Jérémie Makiese finit 19e – Source: EBU / CORINNE CUMMING

De manière générale, cette édition 2022 aura été en demi-teinte pour moi. Je n’ai pas trouvé la réalisation particulièrement réussie. Les prises de vues étaient parfois hasardeuses, voir même ratées. On notera le fiasco de l’arche lumineuse en fond de scène. Celle-ci était tellement lente à faire bouger qu’il a finalement été décidé de ne pas l’utiliser, forçant de nombreuses délégations (dont la Belgique) à revoir leurs prétentions en terme de staging. Bref, ce décor n’était pas adapté pour un show comme l’Eurovision où chaque seconde compte. L’émission a été interminable, présentée de manière parfois fort amatrice par Mika et Laura Pausini qui auront été surtout bons quand ils chantaient. Cette dernière, victime d’une chute de tension, aura finalement disparu de la scène pendant la majeure partie du décompte des votes. Et puis, il y a aussi les 6 jurys dont le classement a été modifié par l’UER pour cause d’irrégularité mais dans la plus grande opacité. Voilà une méthode qui n’est pas très sérieuse et qui fait les choux gras de la presse internationale. Il faudra mettre définitivement de l’ordre dans ce système pour l’année prochaine au risque de jeter le discrédit sur l’ensemble du concours.

L’année prochaine, nous ne savons pas encore où se déroulera le concours. Le président Zelensky souhaiterait l’organiser à Marioupol. L’UER a déjà rappelé que le concours ne pouvait se tenir dans un pays en conflit. Alors où? Turin s’est dite prête à remettre le couvert. Pas sûr que ce soit bien vu par de nombreux fans qui ont été privés de finale au Eurovision Village à cause d’un problème technique… La Pologne serait éventuellement candidate, ils accueillent des milliers d’Ukrainien.e.s. Londres pourrait être une option, le Royaume-Uni rêve de l’organiser à nouveau et les britanniques sont arrivé.e.s deuxièmes. Pourquoi pas Genève, siège de l’Union Européenne de Radio-diffusion? Ou même… Bruxelles, capitale de l’Europe? Il faudra probablement attendre quelques mois avant d’y voir plus clair.

Pour revivre le concours dans son intégralité!

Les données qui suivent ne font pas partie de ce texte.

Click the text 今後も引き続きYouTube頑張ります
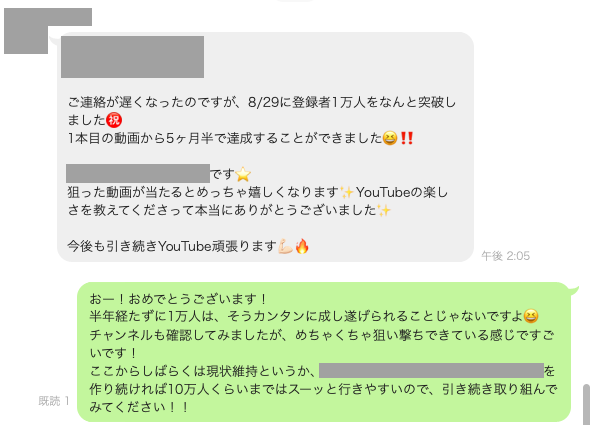click(x=172, y=247)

J’aurais passé une semaine intense. J’y ai revu tant d’amis. Ceux que je connais depuis des années… Mais surtout ceux que j’ai appris à mieux connaître à Turin. Il y a Sébastien dont les notes audio sur Whatsapp ont égayé toute ma semaine. Il y a Malcolm, premier Eurovision sur place, qui m’a rappelé mon enthousiasme quand j’ai découvert le concours en live pour la première fois, en 2007, à Helsinki. Le drapeau arc-en-ciel en cape, il n’a loupé aucune soirée et a vécu chaque instant avec une énergie incroyable. Je pense aussi à Joé, le supporter de l’Union Saint-Gilloise, fort déçu dimanche soir, mais pour d’autres raisons. Je pense enfin à Doron et Thibaut. Nous avons passé tellement de moments incroyables en une semaine que j’ai l’impression de les connaître depuis des années. Des vignobles piémontais au sommet de la Basilique de Superga, de la piste de danse de l’EuroFanClub à la terrasse de l’Accademia del panino, nous avons échangé, ri, parfois même pleuré ensemble et tous ces moments ont rendu mon Eurovision 2022 plus beau. C’est surtout grâce à eux que j’aime ce concours, que j’y vais tous les ans avec autant de plaisir et que cette passion me permet de patienter jusqu’à l’année prochaine. Bravo l’Ukraine, merci l’Europe et Vive l’Eurovision!